U.S. Education Bubble Is Not Worth the Debt and the Opportunity Costs
Youth Unemployment Poll Casts Doubt on ‘Skip College’ Advice
April 22, 2011The Lookout - Even as entrepreneurs and intellectuals have been debating whether there's an overpriced "higher education bubble" in America, a new AP poll sheds light on how young people with only a high school education are suffering in the job market.
Just 40 percent of 18-to-24-year-olds surveyed who entered the job market with only a high school diploma have a job right now. About 75 percent said they worried about having enough money to make it week to week.
The unemployment rate for high school grads under 24 was at 10 percent in March 2007, before the recession hit. For the past three years, the figure has been at 20 percent.
But for young college graduates, unemployment is only at 8.5 percent.
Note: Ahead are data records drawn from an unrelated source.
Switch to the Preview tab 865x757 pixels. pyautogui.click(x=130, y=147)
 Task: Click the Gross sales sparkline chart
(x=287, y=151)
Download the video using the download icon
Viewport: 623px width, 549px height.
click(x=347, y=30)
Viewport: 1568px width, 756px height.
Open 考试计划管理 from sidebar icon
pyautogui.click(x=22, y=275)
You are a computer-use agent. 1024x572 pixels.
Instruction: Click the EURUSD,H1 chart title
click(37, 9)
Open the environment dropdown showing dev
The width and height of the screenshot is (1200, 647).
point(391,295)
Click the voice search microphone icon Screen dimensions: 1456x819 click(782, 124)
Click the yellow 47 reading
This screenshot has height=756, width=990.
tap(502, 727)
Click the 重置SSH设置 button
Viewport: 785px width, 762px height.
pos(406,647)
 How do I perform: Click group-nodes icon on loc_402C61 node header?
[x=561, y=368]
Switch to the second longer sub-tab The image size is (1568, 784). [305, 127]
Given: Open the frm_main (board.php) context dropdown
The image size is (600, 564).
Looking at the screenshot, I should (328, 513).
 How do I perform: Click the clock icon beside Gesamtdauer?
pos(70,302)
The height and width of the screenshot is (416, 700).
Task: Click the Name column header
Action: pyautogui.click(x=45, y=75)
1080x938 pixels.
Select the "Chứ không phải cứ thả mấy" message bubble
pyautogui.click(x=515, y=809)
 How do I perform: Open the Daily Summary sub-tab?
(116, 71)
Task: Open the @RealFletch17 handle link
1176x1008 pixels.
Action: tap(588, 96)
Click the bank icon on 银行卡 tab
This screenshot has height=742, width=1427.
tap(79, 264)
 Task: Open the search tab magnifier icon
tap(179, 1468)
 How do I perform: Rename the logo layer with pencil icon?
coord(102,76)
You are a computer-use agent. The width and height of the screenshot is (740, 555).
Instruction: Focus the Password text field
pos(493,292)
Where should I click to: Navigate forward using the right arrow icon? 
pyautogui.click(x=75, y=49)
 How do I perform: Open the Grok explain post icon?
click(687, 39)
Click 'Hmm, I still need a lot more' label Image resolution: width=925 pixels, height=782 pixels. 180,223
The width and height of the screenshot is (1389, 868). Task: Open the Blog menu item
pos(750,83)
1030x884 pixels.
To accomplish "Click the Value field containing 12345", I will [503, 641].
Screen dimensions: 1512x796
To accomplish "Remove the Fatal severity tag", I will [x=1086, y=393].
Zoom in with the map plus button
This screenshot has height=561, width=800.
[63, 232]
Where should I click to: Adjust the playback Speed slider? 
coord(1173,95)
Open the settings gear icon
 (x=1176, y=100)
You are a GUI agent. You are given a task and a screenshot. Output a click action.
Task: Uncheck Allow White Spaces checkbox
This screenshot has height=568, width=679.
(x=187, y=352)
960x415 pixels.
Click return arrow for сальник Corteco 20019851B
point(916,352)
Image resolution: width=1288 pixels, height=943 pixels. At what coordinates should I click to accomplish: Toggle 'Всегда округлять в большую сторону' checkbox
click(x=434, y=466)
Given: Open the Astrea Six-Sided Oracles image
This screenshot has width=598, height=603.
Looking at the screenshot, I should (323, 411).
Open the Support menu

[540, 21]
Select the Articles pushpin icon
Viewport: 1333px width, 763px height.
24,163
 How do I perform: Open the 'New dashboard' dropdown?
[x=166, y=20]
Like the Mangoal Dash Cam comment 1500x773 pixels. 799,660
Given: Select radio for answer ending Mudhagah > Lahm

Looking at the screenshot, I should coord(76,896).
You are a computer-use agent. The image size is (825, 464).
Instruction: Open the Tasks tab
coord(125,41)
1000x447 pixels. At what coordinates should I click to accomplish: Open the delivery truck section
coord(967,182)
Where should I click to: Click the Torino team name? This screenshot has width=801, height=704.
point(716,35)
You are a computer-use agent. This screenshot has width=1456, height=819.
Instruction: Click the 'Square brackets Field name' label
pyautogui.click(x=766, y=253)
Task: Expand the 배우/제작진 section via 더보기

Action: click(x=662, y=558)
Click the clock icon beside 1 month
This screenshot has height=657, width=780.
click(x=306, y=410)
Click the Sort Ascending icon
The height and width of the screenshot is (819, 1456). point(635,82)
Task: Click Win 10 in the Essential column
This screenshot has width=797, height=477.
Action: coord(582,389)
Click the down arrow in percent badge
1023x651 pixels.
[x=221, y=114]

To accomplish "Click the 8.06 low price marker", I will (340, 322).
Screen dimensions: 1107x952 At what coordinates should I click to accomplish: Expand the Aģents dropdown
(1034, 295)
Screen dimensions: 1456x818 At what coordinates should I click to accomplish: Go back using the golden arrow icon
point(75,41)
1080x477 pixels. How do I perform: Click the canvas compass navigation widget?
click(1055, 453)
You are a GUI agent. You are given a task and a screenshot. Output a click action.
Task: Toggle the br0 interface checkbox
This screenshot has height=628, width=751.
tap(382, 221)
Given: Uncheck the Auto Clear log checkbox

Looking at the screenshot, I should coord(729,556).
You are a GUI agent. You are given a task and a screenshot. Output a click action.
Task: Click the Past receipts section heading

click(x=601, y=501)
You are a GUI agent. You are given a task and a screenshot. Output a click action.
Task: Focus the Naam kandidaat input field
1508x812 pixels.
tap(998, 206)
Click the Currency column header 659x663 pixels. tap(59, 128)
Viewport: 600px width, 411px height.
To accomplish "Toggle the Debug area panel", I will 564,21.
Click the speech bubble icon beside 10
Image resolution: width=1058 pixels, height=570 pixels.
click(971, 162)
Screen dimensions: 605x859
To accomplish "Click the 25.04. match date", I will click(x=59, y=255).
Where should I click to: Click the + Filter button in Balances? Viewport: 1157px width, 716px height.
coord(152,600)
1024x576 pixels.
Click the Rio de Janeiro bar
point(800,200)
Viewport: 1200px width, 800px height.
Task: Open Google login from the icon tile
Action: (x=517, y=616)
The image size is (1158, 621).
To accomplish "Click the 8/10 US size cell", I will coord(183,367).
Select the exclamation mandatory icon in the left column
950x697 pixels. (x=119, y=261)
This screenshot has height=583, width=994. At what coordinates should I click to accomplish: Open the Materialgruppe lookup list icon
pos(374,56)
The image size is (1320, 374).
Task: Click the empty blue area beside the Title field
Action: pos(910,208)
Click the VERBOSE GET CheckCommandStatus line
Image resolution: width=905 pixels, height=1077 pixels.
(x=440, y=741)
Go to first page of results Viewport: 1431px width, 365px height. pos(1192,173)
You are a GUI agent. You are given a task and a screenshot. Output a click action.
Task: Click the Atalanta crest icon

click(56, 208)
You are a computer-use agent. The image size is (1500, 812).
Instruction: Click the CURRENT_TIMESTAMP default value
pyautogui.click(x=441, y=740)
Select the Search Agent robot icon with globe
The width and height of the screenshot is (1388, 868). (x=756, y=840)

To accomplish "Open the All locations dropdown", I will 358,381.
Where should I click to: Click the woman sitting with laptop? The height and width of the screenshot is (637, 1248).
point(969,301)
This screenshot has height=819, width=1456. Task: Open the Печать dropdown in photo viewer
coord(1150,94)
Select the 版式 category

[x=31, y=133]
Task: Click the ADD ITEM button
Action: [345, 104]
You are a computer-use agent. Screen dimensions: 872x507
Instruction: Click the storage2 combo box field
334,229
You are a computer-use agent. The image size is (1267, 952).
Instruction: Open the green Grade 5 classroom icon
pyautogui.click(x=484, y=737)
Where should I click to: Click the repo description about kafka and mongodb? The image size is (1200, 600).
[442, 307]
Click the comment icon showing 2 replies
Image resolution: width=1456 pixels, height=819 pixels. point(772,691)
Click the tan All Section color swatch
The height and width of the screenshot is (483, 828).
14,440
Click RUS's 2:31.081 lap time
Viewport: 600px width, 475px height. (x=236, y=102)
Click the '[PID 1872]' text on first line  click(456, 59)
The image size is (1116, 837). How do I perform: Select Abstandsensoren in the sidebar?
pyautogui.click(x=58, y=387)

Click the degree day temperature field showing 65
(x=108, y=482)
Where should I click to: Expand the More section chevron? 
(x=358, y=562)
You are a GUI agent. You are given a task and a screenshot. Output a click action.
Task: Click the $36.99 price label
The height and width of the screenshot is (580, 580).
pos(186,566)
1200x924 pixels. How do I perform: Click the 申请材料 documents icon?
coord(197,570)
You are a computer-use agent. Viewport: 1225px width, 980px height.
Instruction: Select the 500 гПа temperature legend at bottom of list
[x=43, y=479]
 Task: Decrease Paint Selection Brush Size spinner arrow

These stark numbers help to ground a conversation taking place in the National Review and The Economist, among other publications, about whether higher education is currently overvalued in America. PayPal founder Peter Thiel argued that higher education is a "classic" bubble because it is both overpriced and something that commands fierce—even unquestioning—devotion. Thiel is starting a program to encourage bright kids to drop out of college and start businesses.
Thiel's also not the first to make the case that higher education is overvalued, as average college debt has soared over the past few years to nearly $24,000. In fact, 75 percent of those surveyed by the AP who did not attend college cited cost as the main reason. (A recent study found that the crisis in college affordability mainly affects the nation's poorest kids, and threatens to price them out of higher education.)
As the AP poll reminds us, if you're a 23-year-old with a high school degree who is unemployed and worries about having enough money to survive, the hard numbers correlating employment and higher education are probably more compelling than the opinions of wealthy tech entrepreneurs.
Check out the chart, below (via The Economist), showing wages and unemployment by education level in 2009.
(Thiel says skip college: AP)
Atlantic Wire - Peter Thiel wants to burn down Harvard. Okay, that's an exaggeration, but maybe not one Thiel would mind.
Thiel, the co-founder of PayPal and angel-investor in Facebook--Wallace Langham played him in The Social Network--would like Americans to seriously rethink the value of higher education. He thinks we have an education bubble right now, the way we had a tech bubble and a housing bubble. We believe fervently in the value of education, but our faith may be misplaced. Look at all these college graduates moving back in with their parents, kneecapped by student loans.
Thiel doesn't think it has to be this way. He's starting a new investment program called 20 Under 20, where he'll find 20 promising teenagers and pay them $100,000 to start a company instead of going to college. Thiel announced the existence of 20 Under 20 in September, but he talks about it a lot in a recently published interview with TechCrunch, so it's on people's minds again.
Does it make sense to give kids a hundred grand and tell them to skip college? Pascal-Emmanuel Gobry at Business Insider is all for it. Gobry recounts his own somewhat staccato path through college, law school, and business school, and admits that it may not have been "worth the debt and the opportunity costs."
Had he not gone to school, he writes, "something tells me Business Insider would have hired me regardless."
Less sanguine about Thiel's plan is Marion Maneker at The Big Picture, who notes that Thiel's efforts may be misguided.
"Why doesn't Thiel make it possible for anyone who wants to go to Harvard to be able to do it?" Maneker wonders. "Wouldn't it be possible given the backing of the right kind of successful and smart people to make a superb education both more affordable and effective?"
Whatever the merits of Thiel's program, Nitasha Tiku at New York points out that he probably won't have a hard time appealing to the kids.
"Who will the next generation of entrepreneurs listen to?" writes Tiku. "Their folks or the dude whose San Francisco manse comes equipped with a butler?"
Maybe Thiel could split the difference and look into setting up a degree program in entrepreneurship--something that "Dilbert" creator Scott Adams called for in The Wall Street Journal this weekend.
"I understand why the top students in America study physics, chemistry, calculus and classic literature," Adams wrote. "But why do we make B students sit through these same classes? That's like trying to train your cat to do your taxes—a waste of time and money."
Instead, he says, we should be preparing kids to get out there and "master... the strange art of transforming nothing into something." But it should happen in a classroom, he says--so maybe this is something he ought to take up with Thiel.